Methicillin-resistantStaphylococcus aureus(MRSA) has become a worrisome superbug, due to its wide distribution and multidrug resistance. To characterize effects of a newly identified plantaricin GZ1-27 on MRSA, transcriptomic and proteomic profiling of MRSA strain ATCC43300 was performed in response to sub-MIC (16 mu g/mL) plantaricin GZ1-27 stress. In total, 1090 differentially expressed genes (padj < 0.05) and 418 differentially expressed proteins (fold change > 1.2,p < 0.05) were identified. Centralized protein expression clusters were predicted in biological functions (biofilm formation, DNA replication and repair, and heat-shock) and metabolic pathways (purine metabolism, amino acid metabolism, and biosynthesis of secondary metabolites). Moreover, a capacity of inhibition MRSA biofilm formation and killing biofilm cells were verified using crystal violet staining, scanning electron microscopy, and confocal laser-scanning microscopy. These findings yielded comprehensive new data regarding responses induced by plantaricin and could inform evidence-based methods to mitigate MRSA biofilm formation.

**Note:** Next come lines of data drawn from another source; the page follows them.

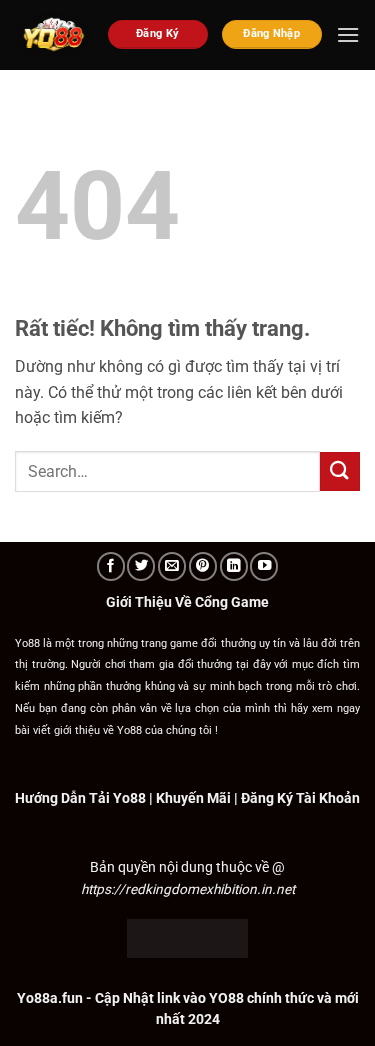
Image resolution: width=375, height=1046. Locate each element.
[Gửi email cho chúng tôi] (172, 566)
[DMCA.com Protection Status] (187, 937)
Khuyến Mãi (193, 798)
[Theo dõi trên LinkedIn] (234, 566)
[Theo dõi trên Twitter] (141, 566)
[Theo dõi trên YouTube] (264, 566)
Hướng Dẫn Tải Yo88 (80, 798)
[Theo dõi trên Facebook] (111, 566)
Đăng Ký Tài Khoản (300, 798)
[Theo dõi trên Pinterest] (203, 566)
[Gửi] (340, 471)
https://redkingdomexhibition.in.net (188, 889)
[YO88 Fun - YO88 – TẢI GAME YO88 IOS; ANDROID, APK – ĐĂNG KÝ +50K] (54, 35)
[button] (348, 34)
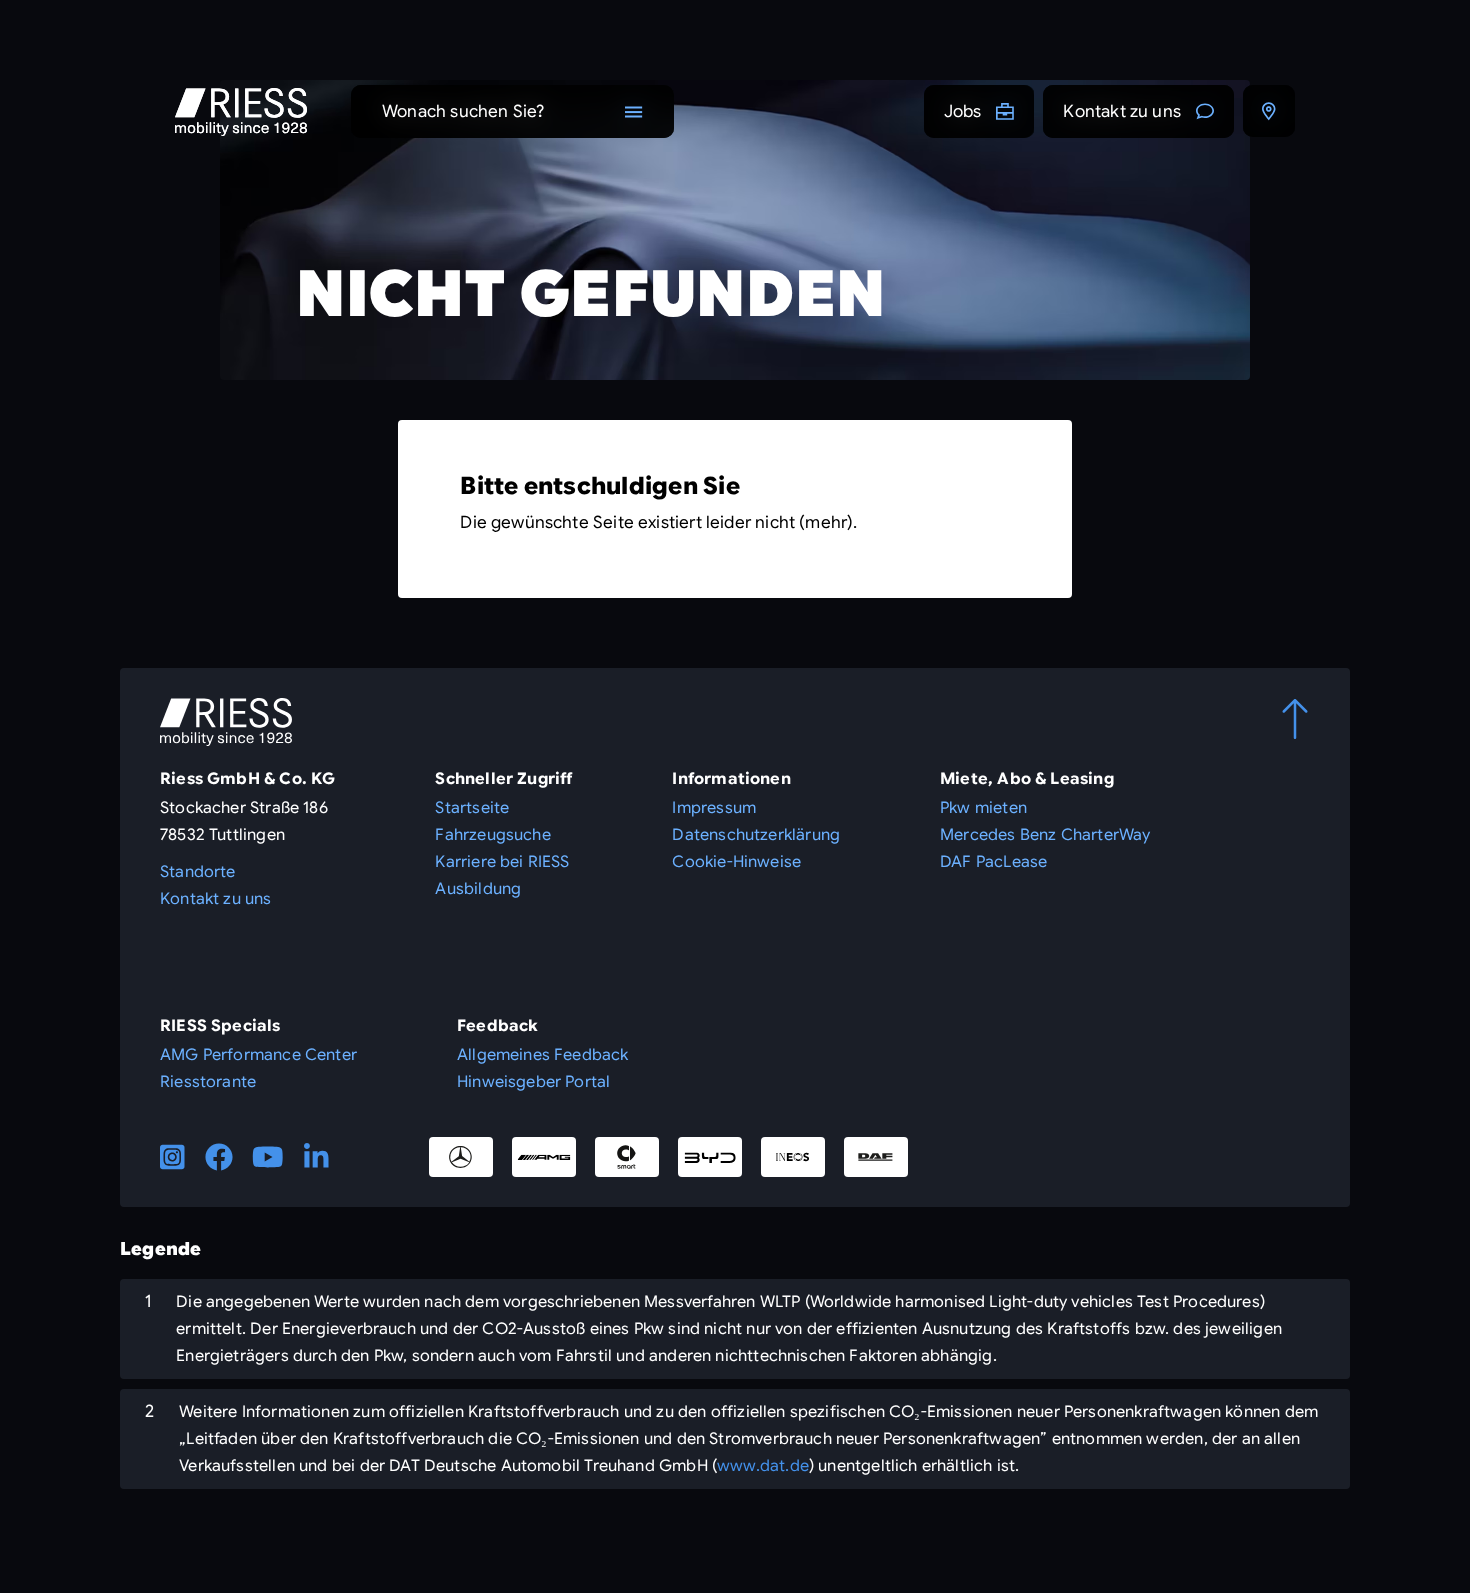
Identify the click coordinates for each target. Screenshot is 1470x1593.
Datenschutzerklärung (756, 835)
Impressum (714, 808)
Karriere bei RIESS (502, 862)
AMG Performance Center (258, 1055)
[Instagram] (172, 1157)
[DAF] (876, 1157)
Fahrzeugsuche (492, 835)
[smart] (627, 1157)
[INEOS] (793, 1157)
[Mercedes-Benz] (461, 1157)
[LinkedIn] (316, 1157)
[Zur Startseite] (241, 112)
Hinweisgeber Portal (533, 1082)
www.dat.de (763, 1466)
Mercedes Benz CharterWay (1045, 835)
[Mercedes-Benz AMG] (544, 1157)
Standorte (198, 872)
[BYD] (710, 1157)
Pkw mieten (983, 808)
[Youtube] (268, 1157)
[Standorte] (1269, 111)
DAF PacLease (993, 862)
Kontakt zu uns (1122, 111)
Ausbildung (478, 889)
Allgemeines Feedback (543, 1055)
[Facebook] (219, 1157)
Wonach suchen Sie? (463, 111)
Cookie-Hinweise (736, 862)
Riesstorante (208, 1082)
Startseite (472, 808)
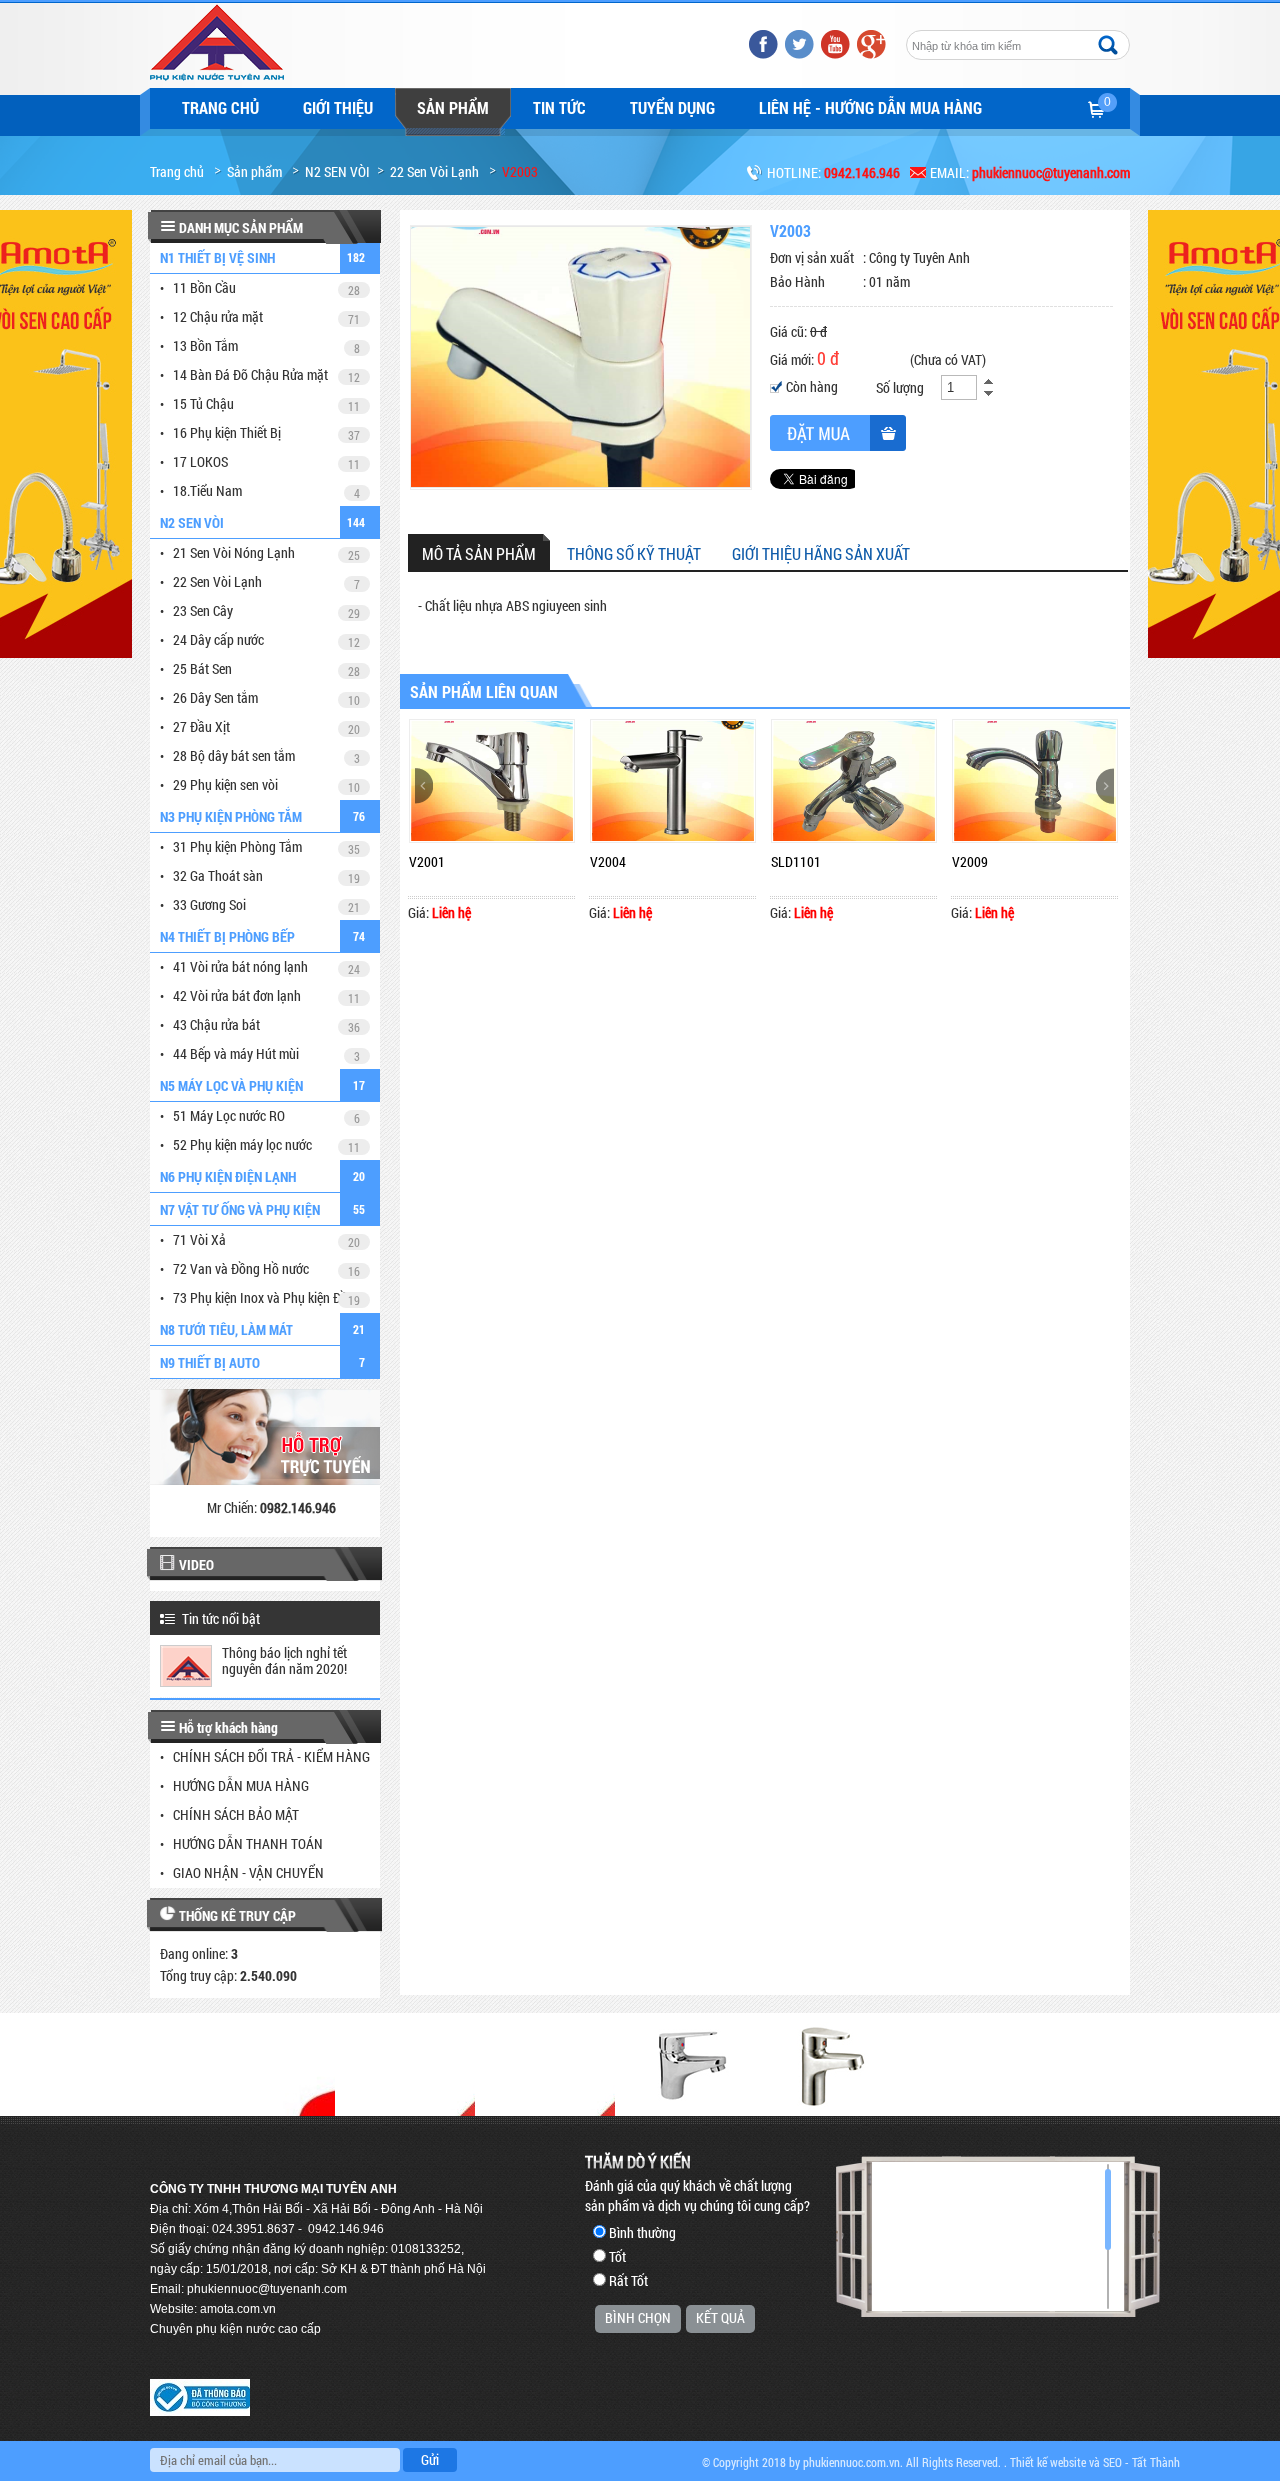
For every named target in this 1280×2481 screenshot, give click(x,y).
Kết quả (720, 2317)
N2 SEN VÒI (337, 171)
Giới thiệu (338, 107)
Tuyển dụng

机译:由于其广泛的分布和多药抗性,甲氧西林抗性抗滑雪基神经金黄色葡萄球菌(MRSA)已成为一种令人担忧的超级效果。为了表征在MRSA对MRSA的新发现的植物霉素GZ1-27的影响,MRSA菌株ATCC43300的转录组和蛋白质组学分析是响应于亚麦米麦麦蛋白GZ1-27应力进行的。鉴定了总,鉴定了1090个差异表达基因(PADJ <0.05)和418个差异表达蛋白(折叠变化> 1.2,P <0.05)。在生物学功能(生物膜形成,DNA复制和修复和热休克)和代谢途径(嘌呤代谢,氨基酸代谢和二次代谢物生物合成)中预测集中蛋白表达簇。此外,使用晶体紫染色,扫描电子显微镜和共聚焦激光扫描显微镜验证抑制mRSA生物膜形成和杀死生物膜细胞的容量。这些发现产生了有关Purtoraricin诱导的反应的综合新数据,可以告知基于循证的方法来减轻MRSA生物膜形成。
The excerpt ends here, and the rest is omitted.